Transcript management
Harn includes transcript primitives for carrying context across calls, forks, repairs, and resumptions:
let first = llm_call("Plan the work", nil, {provider: "mock"})
let second = llm_call("Continue", nil, {
provider: "mock",
transcript: first.transcript
})
let compacted = transcript_compact(second.transcript, {
keep_last: 4,
summary: "Planning complete."
})
Use transcript_summarize() when you want Harn to create a fresh summary with
an LLM, or transcript_compact() when you want the runtime compaction engine
outside the agent_loop path. transcript_compact() accepts the same
CompactionPolicy instruction fields as agent-loop auto-compaction, so hosts
can route /compact <instructions> through one audited path.
Transcript helpers also expose the canonical event model:
let visible = transcript_render_visible(result.transcript)
let full = transcript_render_full(result.transcript)
let events = transcript_events(result.transcript)
Use these when a host app needs to render human-visible chat separately from internal execution history.
For chat/session lifecycle, std/agents now exposes a higher-level workflow
session contract on top of raw transcripts and run records:
import "std/agents"
let result = task_run("Write a note", some_flow, {provider: "mock"})
let session = workflow_session(result)
let forked = workflow_session_fork(session)
let archived = workflow_session_archive(forked)
let resumed = workflow_session_resume(archived)
let persisted = workflow_session_persist(result, ".harn-runs/chat.json")
let restored = workflow_session_restore(persisted.run.persisted_path)
Each workflow session also carries a normalized usage summary copied from the
underlying run record when available:
log(session?.usage?.input_tokens)
log(session?.usage?.output_tokens)
log(session?.usage?.total_duration_ms)
log(session?.usage?.call_count)
std/agents also exposes worker helpers for delegated/background orchestration:
worker_request(worker), worker_result(worker), worker_provenance(worker),
worker_research_questions(worker), worker_action_items(worker),
worker_workflow_stages(worker), and worker_verification_steps(worker).
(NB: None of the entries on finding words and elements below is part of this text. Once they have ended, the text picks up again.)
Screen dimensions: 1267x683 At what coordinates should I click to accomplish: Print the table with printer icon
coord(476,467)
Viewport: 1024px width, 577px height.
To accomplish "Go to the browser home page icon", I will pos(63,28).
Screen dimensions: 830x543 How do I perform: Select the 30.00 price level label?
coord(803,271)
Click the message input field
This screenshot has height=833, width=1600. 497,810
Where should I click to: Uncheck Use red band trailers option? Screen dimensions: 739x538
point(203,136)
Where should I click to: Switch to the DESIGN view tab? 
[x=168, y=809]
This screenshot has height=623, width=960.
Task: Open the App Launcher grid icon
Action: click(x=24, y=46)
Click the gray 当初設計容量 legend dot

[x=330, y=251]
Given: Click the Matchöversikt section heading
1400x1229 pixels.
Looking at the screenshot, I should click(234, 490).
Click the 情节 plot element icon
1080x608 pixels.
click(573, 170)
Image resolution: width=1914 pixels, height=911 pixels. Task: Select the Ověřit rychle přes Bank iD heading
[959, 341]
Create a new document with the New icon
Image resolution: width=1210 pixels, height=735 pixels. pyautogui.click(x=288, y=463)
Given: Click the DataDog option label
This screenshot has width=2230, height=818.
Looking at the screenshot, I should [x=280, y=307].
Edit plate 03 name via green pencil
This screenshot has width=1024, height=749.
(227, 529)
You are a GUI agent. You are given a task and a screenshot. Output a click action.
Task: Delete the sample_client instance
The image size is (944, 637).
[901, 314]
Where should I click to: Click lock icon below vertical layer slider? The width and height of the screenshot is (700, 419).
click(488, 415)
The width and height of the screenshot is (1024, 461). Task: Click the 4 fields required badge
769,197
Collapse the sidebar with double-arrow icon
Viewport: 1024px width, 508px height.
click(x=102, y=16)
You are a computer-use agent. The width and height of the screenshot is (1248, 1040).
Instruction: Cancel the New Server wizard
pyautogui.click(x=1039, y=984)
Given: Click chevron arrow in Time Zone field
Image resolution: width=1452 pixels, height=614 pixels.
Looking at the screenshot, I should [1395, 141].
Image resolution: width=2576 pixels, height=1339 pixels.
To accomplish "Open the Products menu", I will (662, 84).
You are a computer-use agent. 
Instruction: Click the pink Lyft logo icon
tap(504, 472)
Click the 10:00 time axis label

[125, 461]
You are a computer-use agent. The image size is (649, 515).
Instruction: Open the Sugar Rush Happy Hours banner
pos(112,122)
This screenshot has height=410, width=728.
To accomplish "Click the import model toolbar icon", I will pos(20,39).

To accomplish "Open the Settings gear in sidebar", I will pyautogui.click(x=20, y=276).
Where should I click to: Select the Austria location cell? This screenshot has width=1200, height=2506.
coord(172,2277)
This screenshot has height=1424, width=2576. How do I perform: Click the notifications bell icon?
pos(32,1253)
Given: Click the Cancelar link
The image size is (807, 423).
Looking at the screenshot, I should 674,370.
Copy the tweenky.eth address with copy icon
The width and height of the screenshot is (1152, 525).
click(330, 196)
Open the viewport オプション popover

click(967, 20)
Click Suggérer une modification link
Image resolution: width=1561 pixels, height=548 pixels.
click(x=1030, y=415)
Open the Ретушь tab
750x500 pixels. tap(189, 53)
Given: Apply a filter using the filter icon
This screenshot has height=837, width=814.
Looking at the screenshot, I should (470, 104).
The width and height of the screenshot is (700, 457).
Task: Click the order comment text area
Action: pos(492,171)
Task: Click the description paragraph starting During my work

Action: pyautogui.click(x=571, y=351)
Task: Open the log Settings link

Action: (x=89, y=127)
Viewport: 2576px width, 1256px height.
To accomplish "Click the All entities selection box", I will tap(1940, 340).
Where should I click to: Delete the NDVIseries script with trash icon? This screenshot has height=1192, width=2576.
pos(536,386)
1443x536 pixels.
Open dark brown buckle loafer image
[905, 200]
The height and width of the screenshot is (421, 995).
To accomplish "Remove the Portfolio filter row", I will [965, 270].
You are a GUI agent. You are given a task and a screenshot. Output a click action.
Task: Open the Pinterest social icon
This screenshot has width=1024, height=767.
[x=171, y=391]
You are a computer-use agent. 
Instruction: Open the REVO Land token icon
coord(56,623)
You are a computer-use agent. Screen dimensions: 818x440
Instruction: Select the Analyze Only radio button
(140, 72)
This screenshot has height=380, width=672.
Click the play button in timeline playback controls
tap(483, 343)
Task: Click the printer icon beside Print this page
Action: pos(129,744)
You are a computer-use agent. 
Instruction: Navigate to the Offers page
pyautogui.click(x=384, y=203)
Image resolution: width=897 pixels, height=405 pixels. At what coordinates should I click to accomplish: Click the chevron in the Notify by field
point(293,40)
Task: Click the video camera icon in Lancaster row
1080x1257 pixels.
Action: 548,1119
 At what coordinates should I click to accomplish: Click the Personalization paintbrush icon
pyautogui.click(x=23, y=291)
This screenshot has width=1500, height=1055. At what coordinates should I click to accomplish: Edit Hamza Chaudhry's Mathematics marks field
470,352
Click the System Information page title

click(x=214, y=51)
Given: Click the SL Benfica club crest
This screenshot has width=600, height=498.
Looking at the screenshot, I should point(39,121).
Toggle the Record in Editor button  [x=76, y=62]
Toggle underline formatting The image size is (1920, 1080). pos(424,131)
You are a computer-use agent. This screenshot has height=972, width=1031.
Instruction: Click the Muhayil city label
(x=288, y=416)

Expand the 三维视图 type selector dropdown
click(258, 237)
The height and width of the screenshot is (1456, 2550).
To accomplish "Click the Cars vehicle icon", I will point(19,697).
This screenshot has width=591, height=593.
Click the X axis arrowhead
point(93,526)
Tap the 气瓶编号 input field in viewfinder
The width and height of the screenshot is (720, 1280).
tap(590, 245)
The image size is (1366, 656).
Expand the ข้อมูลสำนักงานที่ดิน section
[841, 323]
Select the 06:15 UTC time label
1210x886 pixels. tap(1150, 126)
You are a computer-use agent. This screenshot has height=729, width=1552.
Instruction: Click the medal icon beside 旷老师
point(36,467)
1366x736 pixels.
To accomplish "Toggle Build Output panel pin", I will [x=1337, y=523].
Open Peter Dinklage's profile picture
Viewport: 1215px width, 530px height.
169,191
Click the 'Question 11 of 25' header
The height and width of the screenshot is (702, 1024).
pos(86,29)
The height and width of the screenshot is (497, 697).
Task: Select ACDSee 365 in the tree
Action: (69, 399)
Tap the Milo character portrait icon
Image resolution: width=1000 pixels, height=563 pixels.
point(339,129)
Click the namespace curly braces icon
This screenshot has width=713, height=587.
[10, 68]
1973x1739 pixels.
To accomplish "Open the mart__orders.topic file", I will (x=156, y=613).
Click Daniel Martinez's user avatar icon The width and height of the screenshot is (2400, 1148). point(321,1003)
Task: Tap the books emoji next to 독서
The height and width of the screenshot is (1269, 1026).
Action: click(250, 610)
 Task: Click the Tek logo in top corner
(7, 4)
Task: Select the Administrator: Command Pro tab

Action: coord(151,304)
For durable persona handoff, prefer a typed artifact over copying the child or
parent transcript forward. Use handoff(...) to normalize a structured
handoff payload, handoff_artifact(...) to carry it through the workflow
artifact channel, and handoff_context(...) when a receiver needs a prompt-safe
summary of the transferred task/evidence/budget fields. The handoff artifact is
the product; the transcript stays on the source side of the boundary.
This is the intended host integration boundary:
- hosts persist chat tabs, titles, and durable asset files
- Harn persists transcript/run-record/session semantics
- hosts should prefer restoring a Harn session or transcript over inventing a parallel hidden memory format
Workflow runtime
For multi-stage orchestration, prefer the workflow runtime over product-side loop wiring. Define a helper that assembles the tools your agents will use:
fn review_tools() {
var tools = tool_registry()
tools = tool_define(tools, "read", "Read a file", {
parameters: {path: {type: "string"}},
returns: {type: "string"},
handler: nil
})
tools = tool_define(tools, "edit", "Edit a file", {
parameters: {path: {type: "string"}},
returns: {type: "string"},
handler: nil
})
tools = tool_define(tools, "run", "Run a command", {
parameters: {command: {type: "string"}},
returns: {type: "string"},
handler: nil
})
return tools
}
let graph = workflow_graph({
name: "review_and_repair",
entry: "act",
nodes: {
act: {kind: "stage", mode: "agent", tools: review_tools()},
verify: {kind: "verify", mode: "agent", tools: tool_select(review_tools(), ["run"])}
},
edges: [{from: "act", to: "verify"}]
})
let run = workflow_execute(
"Fix the failing test and verify the change.",
graph,
[],
{max_steps: 6}
)
This keeps orchestration structure, transcript policy, context policy, artifacts, and retries inside Harn instead of product code.